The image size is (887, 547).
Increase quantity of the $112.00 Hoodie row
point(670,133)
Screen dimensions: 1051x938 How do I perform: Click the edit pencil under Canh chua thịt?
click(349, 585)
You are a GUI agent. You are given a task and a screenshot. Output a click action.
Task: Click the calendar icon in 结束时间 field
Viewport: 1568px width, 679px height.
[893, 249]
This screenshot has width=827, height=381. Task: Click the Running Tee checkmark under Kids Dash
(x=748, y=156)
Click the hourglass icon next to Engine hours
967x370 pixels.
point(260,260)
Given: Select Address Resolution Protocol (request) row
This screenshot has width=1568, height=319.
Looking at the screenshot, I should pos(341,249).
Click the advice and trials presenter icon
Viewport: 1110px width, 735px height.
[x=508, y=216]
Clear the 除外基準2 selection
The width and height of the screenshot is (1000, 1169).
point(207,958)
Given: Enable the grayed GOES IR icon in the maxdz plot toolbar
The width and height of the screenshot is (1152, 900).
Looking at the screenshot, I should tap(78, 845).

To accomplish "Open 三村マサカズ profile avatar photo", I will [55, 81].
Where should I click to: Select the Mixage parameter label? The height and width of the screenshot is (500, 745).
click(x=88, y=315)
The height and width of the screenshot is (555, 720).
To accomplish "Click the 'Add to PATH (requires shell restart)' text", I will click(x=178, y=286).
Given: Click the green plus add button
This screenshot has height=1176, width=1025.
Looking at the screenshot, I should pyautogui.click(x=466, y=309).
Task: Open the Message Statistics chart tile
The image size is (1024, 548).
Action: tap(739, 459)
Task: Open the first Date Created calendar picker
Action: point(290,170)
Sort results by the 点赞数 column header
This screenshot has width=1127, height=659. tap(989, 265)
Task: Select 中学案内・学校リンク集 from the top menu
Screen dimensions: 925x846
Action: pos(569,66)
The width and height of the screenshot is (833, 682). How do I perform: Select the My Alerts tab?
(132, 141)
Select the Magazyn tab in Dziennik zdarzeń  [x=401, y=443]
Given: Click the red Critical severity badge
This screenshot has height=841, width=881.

▸ About this task
Return all of the above records exactly, leaving no line out.

▸ Solution
The image size is (887, 547).
Increase quantity of the $112.00 Hoodie row
point(670,133)
Screen dimensions: 1051x938 How do I perform: Click the edit pencil under Canh chua thịt?
click(349, 585)
You are a GUI agent. You are given a task and a screenshot. Output a click action.
Task: Click the calendar icon in 结束时间 field
Viewport: 1568px width, 679px height.
[893, 249]
This screenshot has width=827, height=381. Task: Click the Running Tee checkmark under Kids Dash
(x=748, y=156)
Click the hourglass icon next to Engine hours
967x370 pixels.
point(260,260)
Given: Select Address Resolution Protocol (request) row
This screenshot has width=1568, height=319.
Looking at the screenshot, I should pos(341,249).
Click the advice and trials presenter icon
Viewport: 1110px width, 735px height.
[x=508, y=216]
Clear the 除外基準2 selection
The width and height of the screenshot is (1000, 1169).
point(207,958)
Given: Enable the grayed GOES IR icon in the maxdz plot toolbar
The width and height of the screenshot is (1152, 900).
Looking at the screenshot, I should tap(78, 845).

To accomplish "Open 三村マサカズ profile avatar photo", I will [55, 81].
Where should I click to: Select the Mixage parameter label? The height and width of the screenshot is (500, 745).
click(x=88, y=315)
The height and width of the screenshot is (555, 720).
To accomplish "Click the 'Add to PATH (requires shell restart)' text", I will click(x=178, y=286).
Given: Click the green plus add button
This screenshot has height=1176, width=1025.
Looking at the screenshot, I should pyautogui.click(x=466, y=309).
Task: Open the Message Statistics chart tile
The image size is (1024, 548).
Action: tap(739, 459)
Task: Open the first Date Created calendar picker
Action: point(290,170)
Sort results by the 点赞数 column header
This screenshot has width=1127, height=659. tap(989, 265)
Task: Select 中学案内・学校リンク集 from the top menu
Screen dimensions: 925x846
Action: pos(569,66)
The width and height of the screenshot is (833, 682). How do I perform: Select the My Alerts tab?
(132, 141)
Select the Magazyn tab in Dziennik zdarzeń  [x=401, y=443]
Given: Click the red Critical severity badge
This screenshot has height=841, width=881.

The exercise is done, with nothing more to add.